IEEE Journal of Selected Topics in Applied Earth Observations and Remote Sensing (Jan 2022)
T<inline-formula><tex-math notation="LaTeX">$^{3}$</tex-math></inline-formula>SR: Texture Transfer Transformer for Remote Sensing Image Superresolution
Abstract
Remote sensing image superresolution has made significant progress in recent years, aiming to restore natural and realistic high-resolution images from low-resolution images.
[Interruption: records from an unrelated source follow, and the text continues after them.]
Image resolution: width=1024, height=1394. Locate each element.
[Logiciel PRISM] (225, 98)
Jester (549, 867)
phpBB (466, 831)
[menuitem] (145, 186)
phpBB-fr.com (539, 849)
However, most image superresolution remote sensing methods are improved only by deepening their network and expanding the network size, consuming substantial computing resources and imposing a bottleneck in development. Here, we propose an end-to-end image superresolution network called texture transfer transformer for remote sensing image superresolution (T$^{3}$SR). For the first time, T$^{3}$SR introduces image texture transfer into remote sensing, which achieves the most advanced results. Specifically, T$^{3}$SR divides image superresolution into two stages: texture transfer and feature fusion. First, to solve the problems of missing textures, artifacts, and blurring in a single image superresolution approach, we design a texture transfer module to serve the shallow texture transfer. Second, to further reduce the dependence of the model on the reference image, we propose a U-Transformer-based feature fusion scheme to reduce the dependence on the reference image. Finally, we conduct numerous experiments on standard public datasets to fully evaluate our approach. In addition to verifying the method's superiority based on the reference image paradigm, we also test the performance without the reference image. All results show that our method yields an abundant texture and finish with better visual results. Moreover, the best score is also obtained in the quantitative parameters of PSNR and SSIM. Compared with the best available approach, T$^{3}$SR has an improved performance by 0.79 dB and 0.33 dB in the datasets of WHU-RS19 and RSSCN7, respectively.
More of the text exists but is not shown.